1 charged over threat on school via hot line

12/2/2000
BY STEVE MURPHY
BLADE STAFF WRITER

WAPAKONETA - Police have charged a student at Wapakoneta High School in connection with remarks he allegedly made about killing people there during a phone call to a confidential crisis hot line.

The boy, a 15-year-old Cridersville resident, is charged with delinquency by inducing panic, which is equivalent to an adult misdemeanor count. He faces a hearing in Auglaize County Juvenile Court.

Wapakoneta police Chief David Harrison, Sr., said yesterday that the boy made the statements, which included references to firearms and bombs, during an anonymous call the evening of Nov. 2 to the Hope Line, a Lima-based counseling service. The counselor contacted police.

“In the course of the conversation, he talked about some problems he was having with some individuals,” Chief Harrison said. “He was upset about how he was treated.”

The youth said he was angry with about 50 people at the school, the chief said.

“When the counselor asked, `How could you change their opinion of you?' he answered, `I could shoot them,'” the chief said. “He admitted that he had access to a firearm. And then he said something about `I could blow them up,' and she said, `What do you mean? Do you have the ability to make a bomb?' And he answered in the affirmative.”

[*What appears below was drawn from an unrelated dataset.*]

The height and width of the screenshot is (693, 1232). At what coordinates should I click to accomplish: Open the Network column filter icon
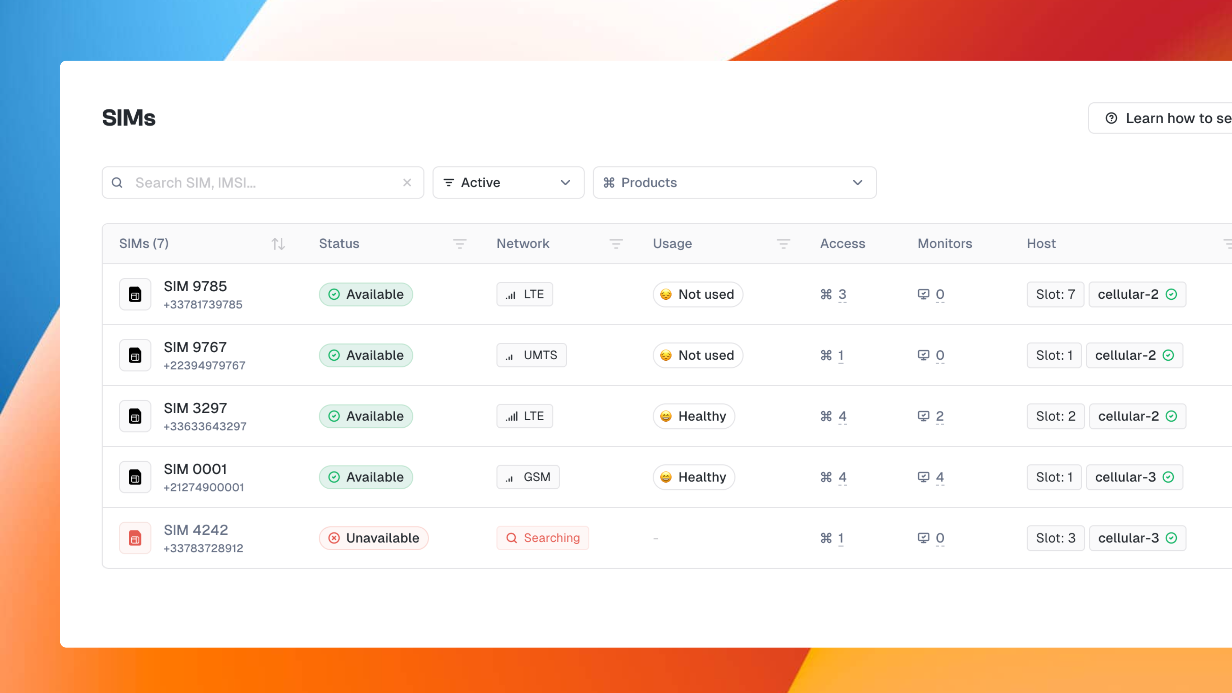616,244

Chief Harrison said police notified school officials the next day. Wapakoneta officers and explosive-detecting dogs from the Allen County sheriff's department searched the building for two hours, the chief said.

Police found no proof that the boy had access to weapons nor a plan to attack.

“They didn't find anything, and, in the course of events, the school was able to come up with a name for us,” the chief said. “We didn't find any evidence that he was making any kind of serious attempt at carrying through with any of it.”

Wapakoneta Superintendent Dean Wittwer said the student was expelled last month, a decision that was amended to a 10-day suspension. He then was sent to the Opportunity for Youth program run by the Auglaize County educational services center for the remainder of the semester, Mr. Wittwer said.

Ron Pepple, educational services superintendent for Auglaize County, said he has spoken to the boy and that the youth regrets what he said.

“The young man who tripped this call, he's not a bad kid. Did he make a mistake? Of course he did,” he said. “I don't think this kid is, by his very nature, a violent kid. ... Not knowing how to deal with his own anger got him in trouble.”

The hot line the boy called is operated by Tri-Star Community Counseling, Inc., a private, nonprofit corporation for Allen, Auglaize, and Hardin counties.

Richard Acton, president and chief executive officer of Tri-Star, said the hot line is staffed 24 hours a day by state-licensed counselors who “have substantial training in crisis intervention.”

He said the counselor who took the boy's call was following agency policy and state law when she contacted police.

“There's a clear duty-to-warn statute that was clarified in the last year-and-a-half,” Mr. Acton said. “When threats are made to person or property, confidentiality is a waived issue at that point.”